Even moderate leftists leave Neumann feeling that they have betrayed their own people, and to him this is unforgivable. He finds Michael Lerner of Tikkun magazine very distressing. He feels Lerner cleverly distorts the meaning of “tikun olam” to push forth his liberal agenda, which includes naturalizing illegal aliens in the United States, easing restrictions on abortions, and overhauling the economy to prevent climate change. He is annoyed by the writings of Rabbi Arthur Green, who preaches a philosophy of religious humanism that encourages the interconnectedness of all peoples and a reverence for nature.
Neumann explains that tikun olam is not and has never been a central concept of traditional Judaism. It has been marketed as such, even though there is no foundational basis for this in the religious texts. He believes Jews must observe their unique covenant with God and the Land of Israel and accept that they have an obligation first and foremost to their fellow Jews.

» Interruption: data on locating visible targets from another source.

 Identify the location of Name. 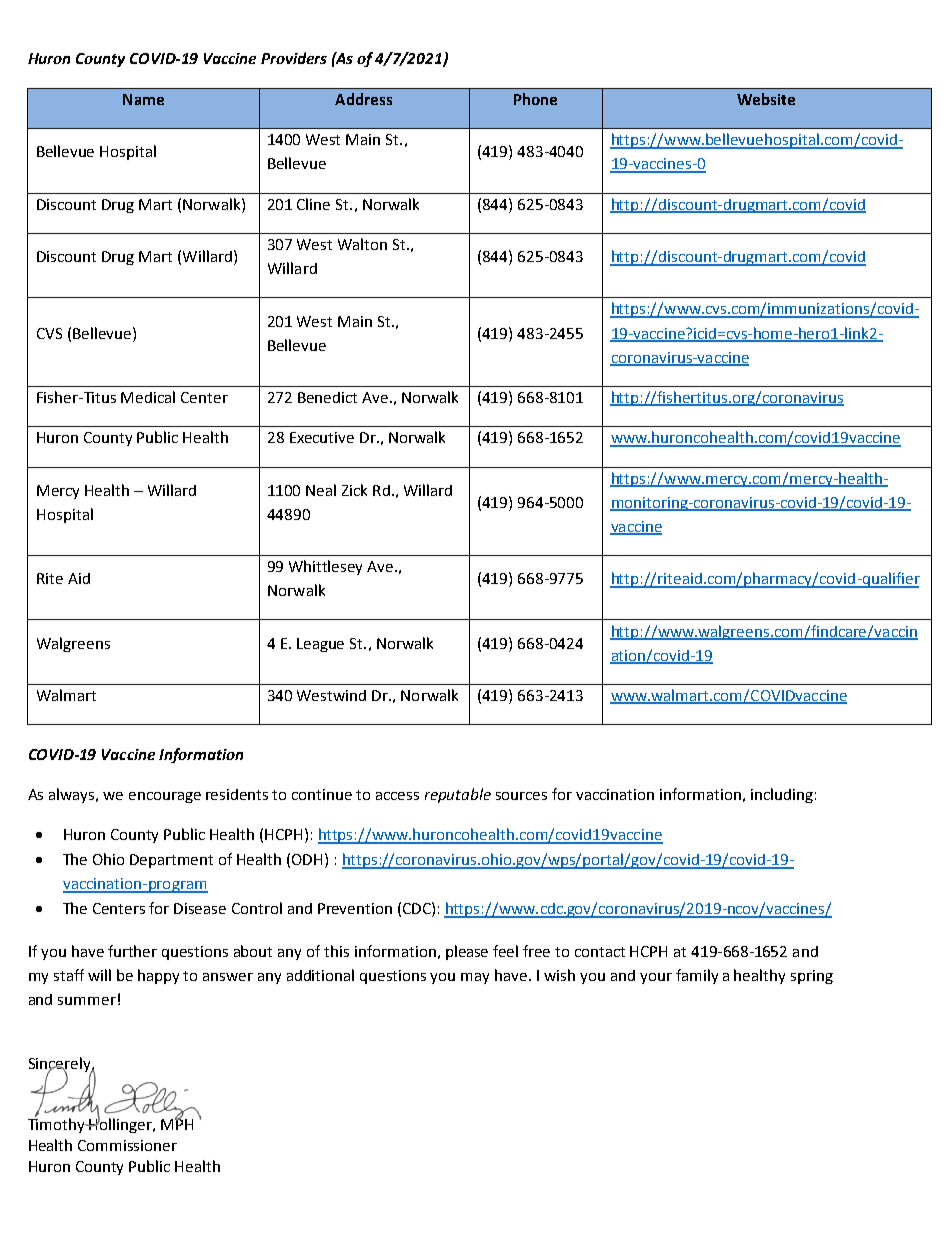
(143, 99).
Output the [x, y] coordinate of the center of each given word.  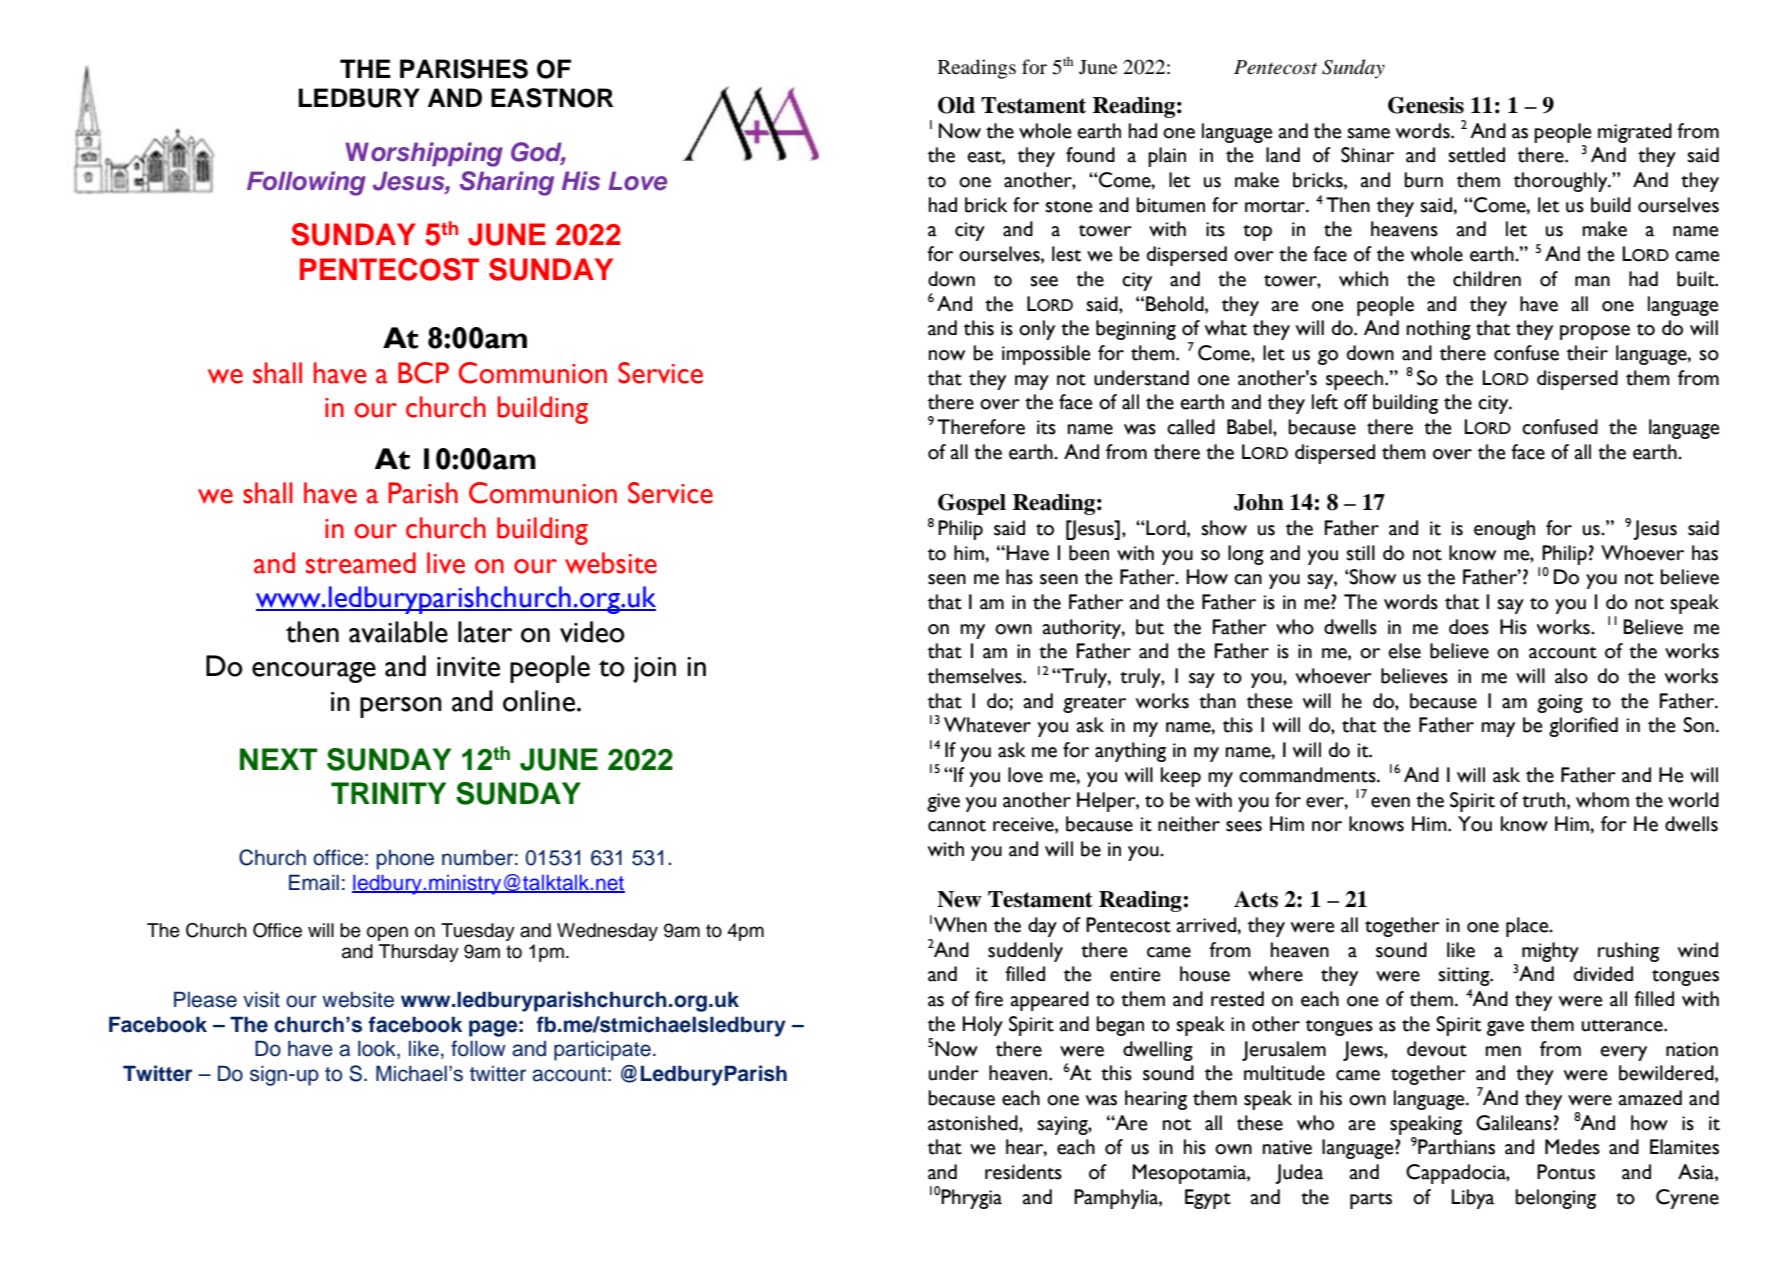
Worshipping [424, 154]
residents [1023, 1172]
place [1528, 927]
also [1571, 676]
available [398, 632]
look [378, 1049]
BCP [423, 373]
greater [1094, 705]
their [1587, 353]
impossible [1046, 355]
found [1090, 155]
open [387, 933]
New [959, 899]
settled [1476, 155]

The author makes some very convincing arguments, particularly about the beauty and order that accompany a religious life, and for the need for Jews to stop denying the corrosive antisemitic forces that lace the American leftist movement. He also makes some pressing points about the dangers of assimilation and the alienation of contemporary American Jews, particularly among the younger generation. He provides plenty to think about. His insistence that one learn about one’s religion before jettisoning it also is prudent.
But I feel equally compelled to return to my mother’s Jewish life and Neumann’s condemnation of it. I have memories of listening to her speak about the sanctity of Jewish life, the exceptionality of the Jewish people, and I can still recall her pained silence about the Holocaust. I remember her reminiscences about Jewish life in Brooklyn during the Depression, when one family would discreetly leave a few dollar bills on the kitchen table of another family that was in greater need. I can still hear her lecturing me on how important it is to treat others with kindness and to stand up to those who malign others. My most moving recollection is the stories she would tell me about my maternal grandmother, whom I never met, who would sing melancholy songs in Yiddish as she looked out her small kitchen window as my mother watched, hearing a sadness in her voice that remained with my mother, and then with me, forever.
Somehow, Neumann waving a magic wand over her life and deeming it insufficient seems inappropriate and overreaching. Who is he to decide? Isn’t he, perhaps without meaning to, erasing some of the very Jews he claims he is so eager to protect, the very same Jews who would never think to insist that he change his ways for them?